Nagarjuna takes the Buddha’s diagnosis of dukkha and illuminates it through the twin lenses of emptiness (śūnyatā) and dependent origination (pratītyasamutpāda). Suffering, for him, is not an intrinsic feature of reality but a dependently arisen process, coming into being only through causes, conditions, and conceptual designation. Because it lacks any fixed, independent essence (svabhāva), suffering is empty, just as all phenomena are empty. This does not render suffering illusory or irrelevant; rather, it situates it within a dynamic web of conditions, where it can arise and also cease. If suffering possessed inherent existence, it could neither be produced nor brought to an end, and the transformative power of the path would be impossible.

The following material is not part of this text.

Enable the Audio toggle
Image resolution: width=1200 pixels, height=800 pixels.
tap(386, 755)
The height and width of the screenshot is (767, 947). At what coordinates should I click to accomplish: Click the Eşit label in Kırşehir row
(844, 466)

The root of suffering, in Nagarjuna’s analysis, lies in ignorance understood as the deep habit of reifying self and phenomena as inherently existent. From this misperception spring attachment and aversion, the very forces that sustain dukkha. By clinging to “I,” “mine,” and to supposedly solid realities, fluid processes are frozen into sources of frustration and pain. Nagarjuna’s logical analysis shows that notions such as self, identity, and inherent existence cannot ultimately be sustained, and this insight undermines the very foundation upon which suffering stands. When both the sufferer and the suffering are seen as empty of inherent nature, the grip of dukkha naturally loosens.

This vision also reframes the Four Noble Truths. Suffering, its causes, its cessation, and the path are all empty and dependently originated, and precisely for that reason they can function. The causes of suffering—ignorance, craving, and the rest—are not fixed realities; because they are conditioned, they can be transformed. The path itself is a dependently arisen process, not an absolute entity, and its efficacy rests on this very lack of inherent existence. Thus emptiness does not negate conventional reality but clarifies its impermanent and interconnected character, allowing a more skillful relationship to experience.

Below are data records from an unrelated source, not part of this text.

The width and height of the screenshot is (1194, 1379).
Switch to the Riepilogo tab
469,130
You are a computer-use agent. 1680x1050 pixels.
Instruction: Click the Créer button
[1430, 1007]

Nagarjuna’s teaching on emptiness therefore serves a profoundly therapeutic role. It charts a middle way between the extremes of nihilism, which would deny the reality of suffering, and eternalism, which would treat suffering and the self that suffers as permanently real. Suffering exists conventionally as a functional, experiential reality, yet ultimately it is empty of any fixed nature. To realize this is to see that samsaric experience and liberative experience concern the same empty phenomena, differently apprehended: under ignorance, they manifest as bondage and pain; under wisdom, they no longer give rise to clinging and are free from suffering.